Why Live Concert Streaming Has Yet To Take Off

In some form or another, jam band Umphrey's McGee posts every show it performs on the Internet -- you can find its 2006 version of "Dick in a Box" on YouTube, listen to nearly 1,000 shows for $9.99 per month via UMLive.net and hear dozens of live tracks on SoundCloud. But despite this massive archive, the band rarely video-streams shows live as they happen -- webcasting makes up 15 percent of its concert content.

"The production cost can be prohibitive, where you spend more money than you would make," says Kevin Browning, a member of the band's management team who oversees the live content. "There's often union fees. Bandwidth is actually a sizable hurdle. You also have promoters who aren't into it -- they think it'll affect ticket sales."

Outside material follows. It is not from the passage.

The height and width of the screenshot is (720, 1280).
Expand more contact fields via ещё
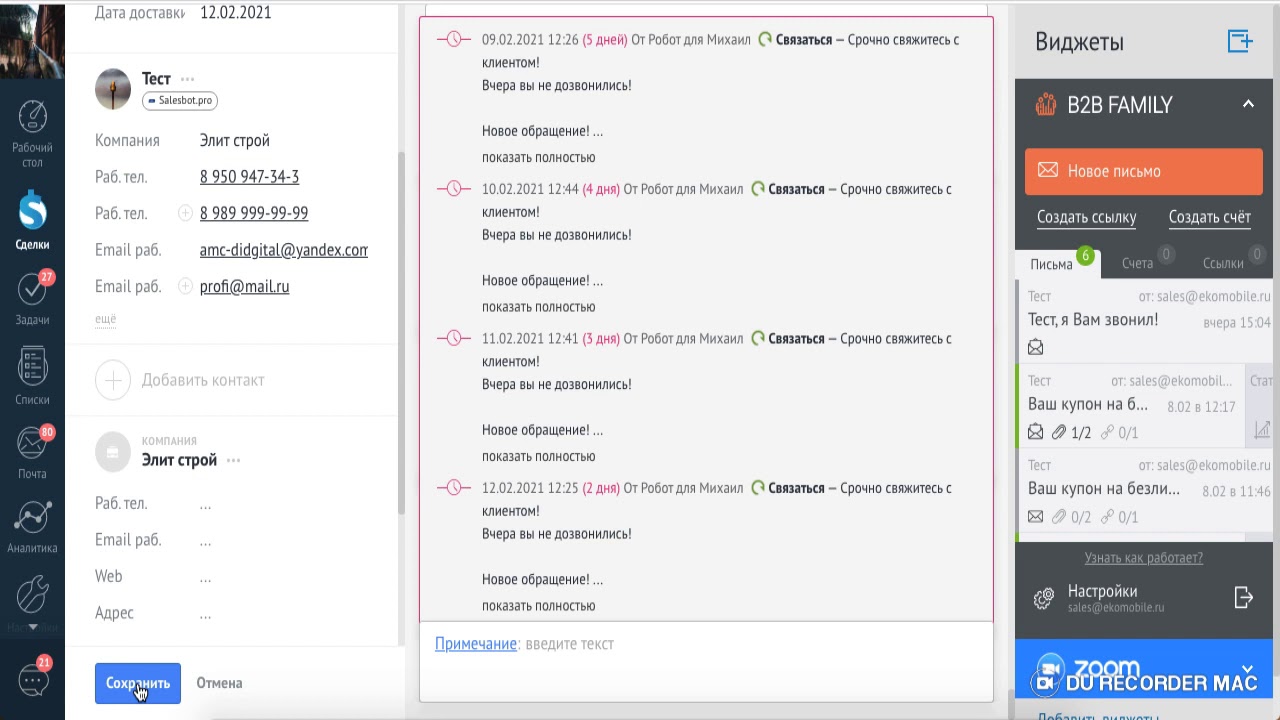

For 15 years, artists and tech companies have been playing up concert video-streaming as an untapped business model, the next big thing for online music. But it happens only sporadically, usually with big events such as 2005's Live 8, 2012's Paul McCartney concert on Apple TV and annual festivals such as Bonnaroo and Coachella.

"With the other 99 percent of events that are out there, it's been somewhat cost-prohibitive," says Ben Weeden, chief operating officer for House of Blues Entertainment, which is partnering with Skype for Ones to Watch, an online-video series with behind-the-scenes band footage.

Numerous companies are still in the space -- including Bulldog, StageIt, Yahoo! (which purchased startup EvntLive in December), AEG and Vevo -- but most focus on snippets of live content or individual events that make more sense than tours.

"There was a moment when everybody seemed to be pitching a live stream of concerts, whether audio or video," says an unnamed digital executive. "It just didn't make sense. It wasn't what the consumer was trying to do."

Adds Jason Dimberg, head of Yahoo! Screen, which frequently streams live, on-demand tracks and full events such as last December's iHeartRadio Jingle Ball, co-starring Miley Cyrus: "Could you offer everything on tour? I'm not sure how successful that would be."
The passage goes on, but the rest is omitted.